Take, for example, what happens in a Vegas courtroom. To the uninitiated, you might think from news reports the past couple of years that there’s a perverse penchant for handcuffing lawyers in Clark County, Nevada. That kind of news doesn’t stay in Vegas.

In 2016, Las Vegas Justice of the Peace Conrad Hafen ordered his bailiff to handcuff Clark County Deputy Public Defender Zohra Bakhtary while she was arguing for leniency for her client. Showing Bakhtary no leniency, Judge Hafen ordered his bailiff to place the handcuffed defense lawyer in a chair next to the jury box.

The justice of the peace was subsequently disciplined by the Nevada Commission on Judicial Discipline for his conduct. He consented to a public censure and agreement not to seek, accept or serve in any judicial or adjudicative position or capacity in the future in any jurisdiction in the State of Nevada.

Then last month Clark County Family Court Judge William Potter was suspended for two months without pay for several violations of the Nevada Code of Judicial Conduct arising out of ordering the handcuffing of lawyer Michancy Moonblossom Cramer and threatening to handcuff another lawyer, Ernest Buche, in his courtroom.

The 15-page decision of the Judicial Discipline Commission is worth reading. Besides the two month unpaid suspension, Judge Potter is required to apologize in writing to both lawyers; perform 10 hours of community service; pay a $5,000 fine to an antibullying group; and because the commission panel questioned Judge Potter’s “mental stability and capacity to control his anger,” he is required to submit to a psychiatric exam. As noted in the decision, “The most troubling aspect of the hearing occurred when (Potter’s) temper exploded during the commission hearing itself, thus allowing the commission to witness first-hand the very same behavior that the judge exhibited during the Cramer incident.” 

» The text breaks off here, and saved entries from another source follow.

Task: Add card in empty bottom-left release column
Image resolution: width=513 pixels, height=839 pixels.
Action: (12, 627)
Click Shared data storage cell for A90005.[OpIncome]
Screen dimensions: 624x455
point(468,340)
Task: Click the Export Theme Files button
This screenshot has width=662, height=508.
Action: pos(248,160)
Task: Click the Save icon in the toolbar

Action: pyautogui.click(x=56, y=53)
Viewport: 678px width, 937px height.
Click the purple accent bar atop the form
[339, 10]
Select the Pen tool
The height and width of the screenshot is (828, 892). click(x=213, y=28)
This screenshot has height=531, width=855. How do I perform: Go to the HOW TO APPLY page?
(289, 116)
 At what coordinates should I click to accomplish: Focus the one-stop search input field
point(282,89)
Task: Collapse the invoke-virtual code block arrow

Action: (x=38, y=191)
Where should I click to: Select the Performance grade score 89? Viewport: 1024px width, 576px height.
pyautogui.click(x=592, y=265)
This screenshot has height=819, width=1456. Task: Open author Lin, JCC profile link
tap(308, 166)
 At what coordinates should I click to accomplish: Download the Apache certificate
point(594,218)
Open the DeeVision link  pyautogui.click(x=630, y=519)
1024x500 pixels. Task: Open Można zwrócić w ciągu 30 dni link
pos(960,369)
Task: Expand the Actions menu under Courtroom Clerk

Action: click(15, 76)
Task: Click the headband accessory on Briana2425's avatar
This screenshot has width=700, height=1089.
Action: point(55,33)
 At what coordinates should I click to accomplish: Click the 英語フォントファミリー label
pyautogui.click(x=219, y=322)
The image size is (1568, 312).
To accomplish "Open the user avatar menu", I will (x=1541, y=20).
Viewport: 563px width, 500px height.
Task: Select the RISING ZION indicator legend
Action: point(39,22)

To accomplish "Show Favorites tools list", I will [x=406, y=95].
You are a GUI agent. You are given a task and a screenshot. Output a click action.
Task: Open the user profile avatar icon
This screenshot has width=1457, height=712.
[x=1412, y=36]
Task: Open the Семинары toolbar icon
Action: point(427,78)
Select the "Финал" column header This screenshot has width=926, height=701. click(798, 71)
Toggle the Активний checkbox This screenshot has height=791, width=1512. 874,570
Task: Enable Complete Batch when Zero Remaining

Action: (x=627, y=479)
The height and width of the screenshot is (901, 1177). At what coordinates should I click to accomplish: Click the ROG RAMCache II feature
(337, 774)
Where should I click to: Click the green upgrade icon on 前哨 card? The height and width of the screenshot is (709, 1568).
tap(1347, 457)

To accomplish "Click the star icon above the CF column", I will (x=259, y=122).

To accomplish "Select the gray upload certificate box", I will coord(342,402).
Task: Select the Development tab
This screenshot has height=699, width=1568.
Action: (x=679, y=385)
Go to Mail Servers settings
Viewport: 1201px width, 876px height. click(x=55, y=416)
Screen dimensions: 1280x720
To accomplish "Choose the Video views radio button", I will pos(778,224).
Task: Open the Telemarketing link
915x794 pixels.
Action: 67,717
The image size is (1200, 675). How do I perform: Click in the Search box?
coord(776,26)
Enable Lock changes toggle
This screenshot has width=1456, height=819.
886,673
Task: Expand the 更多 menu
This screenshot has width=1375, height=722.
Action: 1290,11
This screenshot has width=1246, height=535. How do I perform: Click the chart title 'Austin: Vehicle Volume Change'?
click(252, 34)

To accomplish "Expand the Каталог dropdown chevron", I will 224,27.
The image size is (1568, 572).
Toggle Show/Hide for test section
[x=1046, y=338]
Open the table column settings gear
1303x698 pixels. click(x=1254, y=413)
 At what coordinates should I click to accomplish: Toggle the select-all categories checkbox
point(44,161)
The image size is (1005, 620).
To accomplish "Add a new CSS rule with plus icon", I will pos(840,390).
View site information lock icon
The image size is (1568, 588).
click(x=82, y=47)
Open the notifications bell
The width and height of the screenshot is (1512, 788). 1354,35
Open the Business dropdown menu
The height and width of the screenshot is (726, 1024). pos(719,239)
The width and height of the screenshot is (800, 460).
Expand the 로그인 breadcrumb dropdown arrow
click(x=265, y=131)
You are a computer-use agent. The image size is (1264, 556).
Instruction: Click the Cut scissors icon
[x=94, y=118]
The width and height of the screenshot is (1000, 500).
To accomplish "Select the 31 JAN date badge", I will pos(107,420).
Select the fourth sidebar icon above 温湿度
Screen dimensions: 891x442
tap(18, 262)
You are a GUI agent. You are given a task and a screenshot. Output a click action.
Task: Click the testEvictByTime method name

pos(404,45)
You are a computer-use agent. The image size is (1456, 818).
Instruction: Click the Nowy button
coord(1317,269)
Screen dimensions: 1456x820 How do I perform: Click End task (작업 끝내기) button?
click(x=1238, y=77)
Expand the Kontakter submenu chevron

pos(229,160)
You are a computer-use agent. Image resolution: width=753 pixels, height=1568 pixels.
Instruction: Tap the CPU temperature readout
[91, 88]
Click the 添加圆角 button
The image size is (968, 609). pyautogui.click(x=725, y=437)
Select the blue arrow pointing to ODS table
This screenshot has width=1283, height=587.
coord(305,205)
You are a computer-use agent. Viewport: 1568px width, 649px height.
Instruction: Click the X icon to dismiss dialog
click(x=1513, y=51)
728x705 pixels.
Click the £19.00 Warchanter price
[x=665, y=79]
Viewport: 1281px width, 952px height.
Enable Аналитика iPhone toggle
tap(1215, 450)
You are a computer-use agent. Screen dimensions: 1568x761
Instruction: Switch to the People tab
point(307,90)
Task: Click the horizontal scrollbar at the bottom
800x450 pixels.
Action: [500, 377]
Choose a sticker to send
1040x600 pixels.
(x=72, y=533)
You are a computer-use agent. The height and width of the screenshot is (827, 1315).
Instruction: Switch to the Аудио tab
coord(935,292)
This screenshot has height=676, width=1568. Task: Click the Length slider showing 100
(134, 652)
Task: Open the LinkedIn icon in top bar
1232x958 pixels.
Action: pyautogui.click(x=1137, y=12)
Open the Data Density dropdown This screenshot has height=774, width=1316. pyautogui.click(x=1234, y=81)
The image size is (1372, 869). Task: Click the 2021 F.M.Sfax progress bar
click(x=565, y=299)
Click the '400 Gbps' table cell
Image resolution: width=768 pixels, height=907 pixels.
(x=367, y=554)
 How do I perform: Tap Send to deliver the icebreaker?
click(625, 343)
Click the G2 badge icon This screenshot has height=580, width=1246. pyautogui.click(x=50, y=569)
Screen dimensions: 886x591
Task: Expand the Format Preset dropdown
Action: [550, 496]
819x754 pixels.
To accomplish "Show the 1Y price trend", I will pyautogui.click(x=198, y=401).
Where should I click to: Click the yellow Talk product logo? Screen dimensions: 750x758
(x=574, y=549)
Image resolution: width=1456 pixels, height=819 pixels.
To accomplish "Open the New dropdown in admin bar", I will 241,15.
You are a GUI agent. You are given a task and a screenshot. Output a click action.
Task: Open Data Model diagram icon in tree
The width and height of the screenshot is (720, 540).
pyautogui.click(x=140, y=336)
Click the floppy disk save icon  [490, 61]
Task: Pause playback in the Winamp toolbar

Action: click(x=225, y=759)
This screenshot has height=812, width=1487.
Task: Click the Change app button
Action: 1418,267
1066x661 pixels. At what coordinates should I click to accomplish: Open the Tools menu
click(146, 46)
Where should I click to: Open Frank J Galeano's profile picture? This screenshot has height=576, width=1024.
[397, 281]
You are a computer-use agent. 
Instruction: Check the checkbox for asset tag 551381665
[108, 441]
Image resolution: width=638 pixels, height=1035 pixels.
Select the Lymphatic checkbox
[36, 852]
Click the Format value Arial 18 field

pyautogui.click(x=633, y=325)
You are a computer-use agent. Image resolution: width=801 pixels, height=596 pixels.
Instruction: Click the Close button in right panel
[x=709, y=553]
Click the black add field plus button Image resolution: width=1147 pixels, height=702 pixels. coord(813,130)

And finally, there’s this, which thankfully doesn’t involve more lawyer handcuffing by judges. Instead, it’s Clark County District Court Judge Susan Johnson who told several felons to follow through on their probation so they’d be able to vote for Donald Trump in the next presidential election. The judge’s political recommendation made national news — yet again undermining “What happens here, stays here.”

And no matter that she subsequently claimed her comments were meant as jokes. See Las Vegas judge who told felons if they meet probation requirements they can vote for Trump in 2020 says she wanted to ‘invoke some humor'”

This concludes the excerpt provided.